§ **Trecho do documento**:
■ ■ ■

Educação legendada

O movimento de ‘cursos abertos’ é conhecido no mundo. Com as facilidades digitais e de plataformas na internet que suportam vídeos com horas de duração, basta ter uma câmera e alguma boa vontade para gravar um curso inteiro – seja uma aula introdutória de álgebra, em Stanford, ou literatura estadunidense, em Yale.

Hoje, milhares de cursos estão disponíveis na rede para qualquer curioso, estudante ou, mesmo, profissional da área. No Brasil, a ‘moda’ ainda não pegou

Hoje, milhares de cursos estão disponíveis na rede para qualquer curioso, estudante ou, mesmo, profissional da área. 

Vários portais, entre eles o YouTube, compilam esses vídeos educacionais. No Brasil, a ‘moda’ ainda não pegou e são poucas as universidades que abrem, ao menos, parte de suas aulas – a Universidade Estadual de Campinas e a Fundação Getúlio Vargas são exceções.

Com esse cenário à frente – e a dicotomia do que acontece no mundo e no Brasil em mente –, o engenheiro formado pelo Instituto Tecnológico da Aeronáutica (ITA) Carlos Souza colocou no ar há um mês e meio, com outros três sócios, o Veduca, portal brasileiro que agrega quase 5 mil aulas de universidades ao redor do mundo; Harvard, Columbia, Yale e Stanford são algumas das 11 instituições contempladas. No portal, é possível assistir a aulas de professores consagrados e, até mesmo, uma tradução do famoso curso de Dalai Lama, em Stanford, sobre compaixão.

Dez tradutores foram contratados para legendar as aulas e, até agora, 100 estão traduzidas. No entanto, Souza diz ao Alô, Professor que o Veduca ‘mira alto’ e que, para o final do ano, quer ao menos metade das aulas com texto em português. Terá ajuda extra:

“Há duas semanas, resolvemos abrir a possibilidade de legendagem colaborativa, pois recebemos muitas mensagens de pessoas querendo ajudar de alguma forma”, diz o engenheiro de 31 anos, que já foi professor, trabalhou no mercado publicitário e agora quer ganhar a internet com o Veduca – acrônimo para vídeo + educação. 

Leia abaixo a íntegra da entrevista com Carlos Souza.

Carlos Souza
O engenheiro Carlos Souza, criador do Veduca – um acrônimo para vídeo e educação. (foto: divulgação)

Ciência Hoje On-line: Por que um portal de educação no formato do Veduca?
Carlos Souza:
Há seis meses, vinha com a ideia de criar um negócio. Estudei tipos de negócio que já existiam em outros países e não existiam no Brasil. Nos Estados Unidos, houve uma revolução na educação, desde o começo dos anos 2000, que não aconteceu por aqui: os cursos abertos.

O Instituto de Tecnologia de Massachusetts (MIT) começou a filmar os seus cursos e disponibilizá-los na internet. Logo depois, as melhores universidades do mundo começaram a fazer o mesmo. Foi um movimento que foi se espalhando.

■ ■ ■

§ **Material fornecido**:
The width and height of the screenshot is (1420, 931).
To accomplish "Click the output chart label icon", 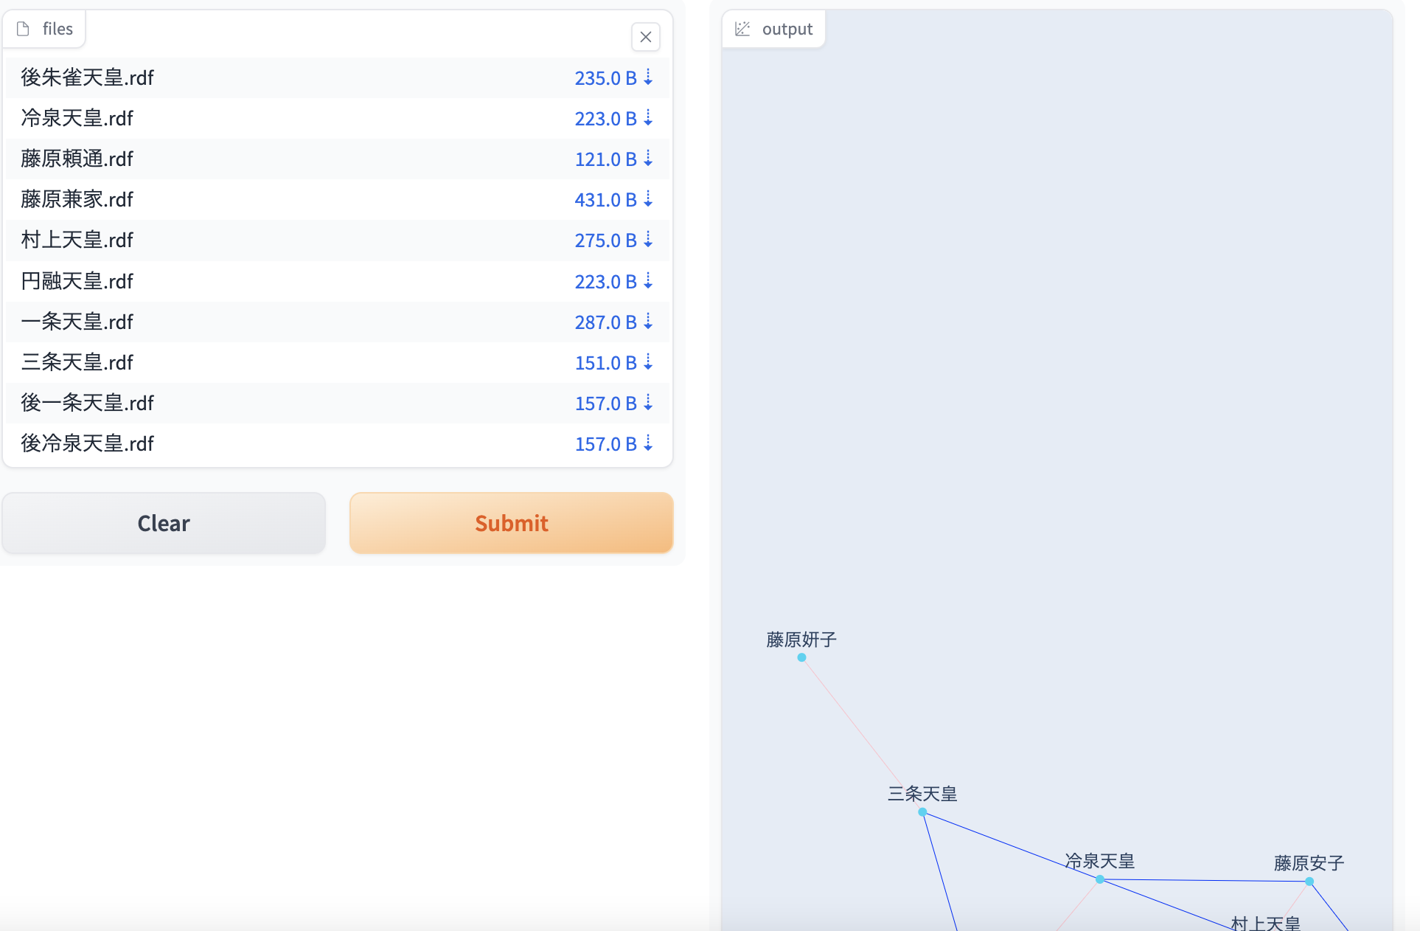I will (x=742, y=29).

■ ■ ■

§ **O que fazer**: Traduza para o inglês esta frase do texto sobre o portal Veduca: "Dez tradutores foram contratados para legendar as aulas e, até agora, 100 estão traduzidas."

§ **Resposta**: Ten translators were hired to subtitle the classes, and so far 100 have been translated.